Stored dataset items:
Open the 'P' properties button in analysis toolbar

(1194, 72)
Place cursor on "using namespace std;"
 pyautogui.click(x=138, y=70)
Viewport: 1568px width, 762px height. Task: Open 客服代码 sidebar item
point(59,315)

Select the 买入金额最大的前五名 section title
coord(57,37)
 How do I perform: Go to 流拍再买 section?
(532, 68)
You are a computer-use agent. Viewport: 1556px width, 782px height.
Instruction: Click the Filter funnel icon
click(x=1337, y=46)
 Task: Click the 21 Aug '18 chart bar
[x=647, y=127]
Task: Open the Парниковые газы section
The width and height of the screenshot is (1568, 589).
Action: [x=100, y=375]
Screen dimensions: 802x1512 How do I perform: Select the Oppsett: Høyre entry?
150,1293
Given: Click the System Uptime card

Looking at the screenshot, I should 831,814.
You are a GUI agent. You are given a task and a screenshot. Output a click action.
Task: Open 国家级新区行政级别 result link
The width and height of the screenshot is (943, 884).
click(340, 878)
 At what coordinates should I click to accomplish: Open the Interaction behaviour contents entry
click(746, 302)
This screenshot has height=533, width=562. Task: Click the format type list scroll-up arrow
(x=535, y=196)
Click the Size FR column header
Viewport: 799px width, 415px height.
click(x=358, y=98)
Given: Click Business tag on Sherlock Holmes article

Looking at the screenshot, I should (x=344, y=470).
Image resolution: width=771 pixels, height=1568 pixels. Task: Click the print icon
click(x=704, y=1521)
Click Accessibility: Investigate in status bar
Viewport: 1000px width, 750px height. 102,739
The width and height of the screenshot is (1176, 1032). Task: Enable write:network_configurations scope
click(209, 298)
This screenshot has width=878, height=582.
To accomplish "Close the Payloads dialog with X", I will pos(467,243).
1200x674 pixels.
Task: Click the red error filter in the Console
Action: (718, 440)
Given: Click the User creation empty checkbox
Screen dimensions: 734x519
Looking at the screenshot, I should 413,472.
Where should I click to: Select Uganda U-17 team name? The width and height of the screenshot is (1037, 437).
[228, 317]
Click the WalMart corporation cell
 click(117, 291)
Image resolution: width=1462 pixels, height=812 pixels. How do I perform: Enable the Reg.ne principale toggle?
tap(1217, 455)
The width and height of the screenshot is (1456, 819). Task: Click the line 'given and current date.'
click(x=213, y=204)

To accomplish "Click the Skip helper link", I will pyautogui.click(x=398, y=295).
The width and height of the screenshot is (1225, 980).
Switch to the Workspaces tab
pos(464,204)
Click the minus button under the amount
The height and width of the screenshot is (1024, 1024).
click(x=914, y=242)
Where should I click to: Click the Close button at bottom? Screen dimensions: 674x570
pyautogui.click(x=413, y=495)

Exercise goal:
In full and word for word, set down the records shown above.

Reply:
Open the 'P' properties button in analysis toolbar

(1194, 72)
Place cursor on "using namespace std;"
 pyautogui.click(x=138, y=70)
Viewport: 1568px width, 762px height. Task: Open 客服代码 sidebar item
point(59,315)

Select the 买入金额最大的前五名 section title
coord(57,37)
 How do I perform: Go to 流拍再买 section?
(532, 68)
You are a computer-use agent. Viewport: 1556px width, 782px height.
Instruction: Click the Filter funnel icon
click(x=1337, y=46)
 Task: Click the 21 Aug '18 chart bar
[x=647, y=127]
Task: Open the Парниковые газы section
The width and height of the screenshot is (1568, 589).
Action: [x=100, y=375]
Screen dimensions: 802x1512 How do I perform: Select the Oppsett: Høyre entry?
150,1293
Given: Click the System Uptime card

Looking at the screenshot, I should 831,814.
You are a GUI agent. You are given a task and a screenshot. Output a click action.
Task: Open 国家级新区行政级别 result link
The width and height of the screenshot is (943, 884).
click(340, 878)
 At what coordinates should I click to accomplish: Open the Interaction behaviour contents entry
click(746, 302)
This screenshot has height=533, width=562. Task: Click the format type list scroll-up arrow
(x=535, y=196)
Click the Size FR column header
Viewport: 799px width, 415px height.
click(x=358, y=98)
Given: Click Business tag on Sherlock Holmes article

Looking at the screenshot, I should (x=344, y=470).
Image resolution: width=771 pixels, height=1568 pixels. Task: Click the print icon
click(x=704, y=1521)
Click Accessibility: Investigate in status bar
Viewport: 1000px width, 750px height. 102,739
The width and height of the screenshot is (1176, 1032). Task: Enable write:network_configurations scope
click(209, 298)
This screenshot has width=878, height=582.
To accomplish "Close the Payloads dialog with X", I will pos(467,243).
1200x674 pixels.
Task: Click the red error filter in the Console
Action: (718, 440)
Given: Click the User creation empty checkbox
Screen dimensions: 734x519
Looking at the screenshot, I should 413,472.
Where should I click to: Select Uganda U-17 team name? The width and height of the screenshot is (1037, 437).
[228, 317]
Click the WalMart corporation cell
 click(117, 291)
Image resolution: width=1462 pixels, height=812 pixels. How do I perform: Enable the Reg.ne principale toggle?
tap(1217, 455)
The width and height of the screenshot is (1456, 819). Task: Click the line 'given and current date.'
click(x=213, y=204)

To accomplish "Click the Skip helper link", I will pyautogui.click(x=398, y=295).
The width and height of the screenshot is (1225, 980).
Switch to the Workspaces tab
pos(464,204)
Click the minus button under the amount
The height and width of the screenshot is (1024, 1024).
click(x=914, y=242)
Where should I click to: Click the Close button at bottom? Screen dimensions: 674x570
pyautogui.click(x=413, y=495)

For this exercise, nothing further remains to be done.